Key to those efforts is Raytheon’s investment in a three-year-old satellite start-up called HawkEye360, which wants to launch fleets of microwave-sized satellites into orbit, where they will orbit the Earth in clusters of three. The company is planning its first launch by the end of 2018.
One of the company’s core features is the ability to track radio frequencies coming off ships. HawkEye360 chief executive John Serafini says the company’s early customers include U.S. agencies tracking maritime piracy, human trafficking and illegal fishing operations. “We’re focusing on vessels that don’t want to be found,” he said.
Serafini says the partnership with Raytheon has given his company an open door to the hard-to-reach corners of the U.S. national security establishment, where Raytheon has spent decades building connections and technical know-how. “These customers don’t usually want to buy capabilities from a three-year old start-up … they want to buy from a bigger, trusted company like Raytheon,” Serafini said.
In mid-August Boeing announced it would buy a small-satellite manufacturer called Millennium Space Systems for a sum that wasn’t disclosed, allowing it to produce satellites that weigh as little as 110 pounds.

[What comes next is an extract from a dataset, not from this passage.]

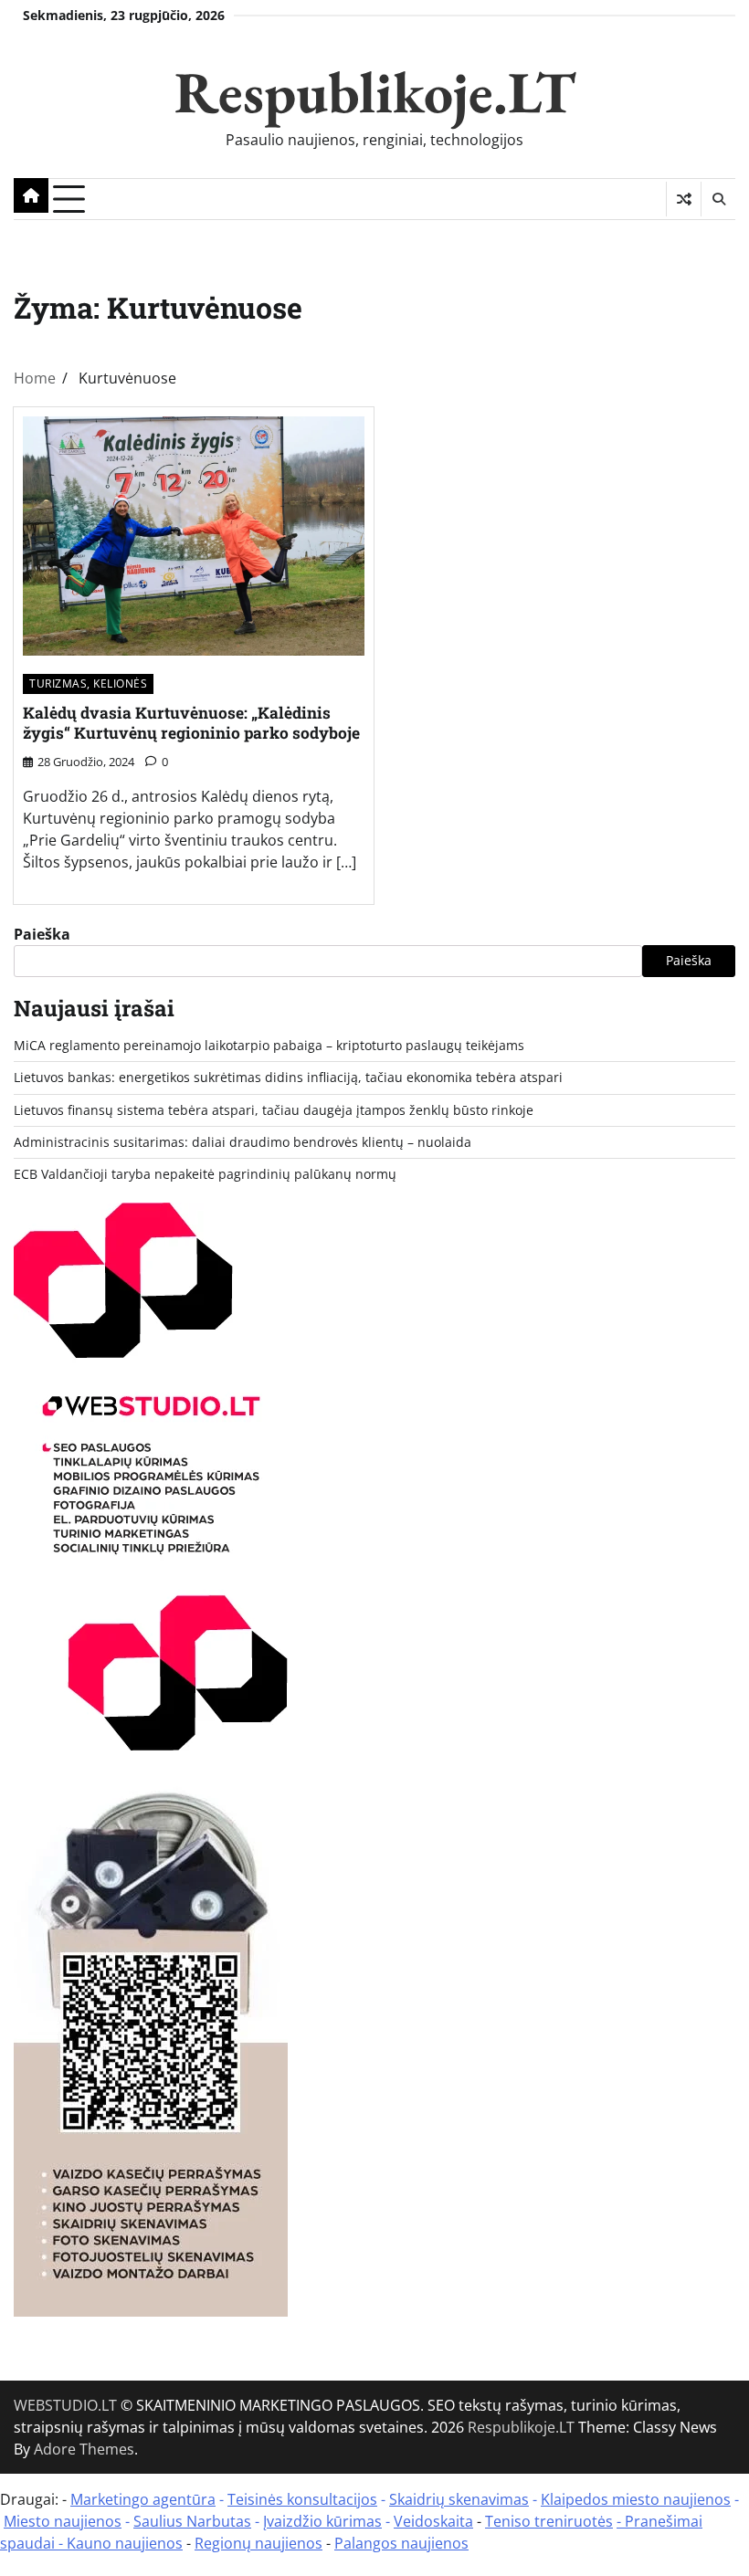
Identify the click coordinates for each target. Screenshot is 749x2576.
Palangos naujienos (401, 2543)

And last week it announced an investment in BridgeSat, a Colorado-based company that wants to launch fleets of small satellites that use lasers to beam information back to Earth, or to other satellites.
Brian Schettler, managing director of Boeing’s technology venture investment arm, said the company is planning more investments in small satellite technology. “This won’t be the last investment we make in this space,” he said. “It’s one of the key focus points we have pointed out for disruption.”
It’s closest competitor, Lockheed Martin, has been pursuing more of a dual-pronged strategy, building its own smaller satellites and also reaching out to start-ups.
One of the company’s newer satellites, called the LM400, is about the size of a washing machine. And Lockheed’s venture investment arm has invested an undisclosed amount of money in an Irvine, Calif.-based company called Terran Orbital that focuses on the design, manufacturing, testing and launch of small satellites. (Lockheed’s venture arm typically invests in chunks of $1 million to $5 million.)
In a June 6 press briefing, Lockheed ventures executive director Chris Moran described Terran Orbital as one of the crowning successes of the company’s tech investment arm, which has also invested in autonomous submarines and artificial intelligence, among other projects. What started as an exploratory investment in Terran Orbital has turned into a growing line of business with the U.S. government. Lockheed has won four government contracts in partnership with the start-up, as well as five pending contract proposals, a company spokesman said this week.
“Our focus there has been to explore areas that maybe we wouldn’t have done with our larger satellite buses that we manufacture ourselves,” Moran said. “That’s a big win for us on the venture space, to find that investment, create that partnership and see the business area really pick up the challenge and develop a whole business around that investment. I’d love to see the rest of our [investments] turn into that.”
Lockheed program manager Joel Thorson said he expects to see “exponential growth” in demand from the government for the small spacecraft. “Every single day we’re bringing new ways, new ideas for small satellites,” he said.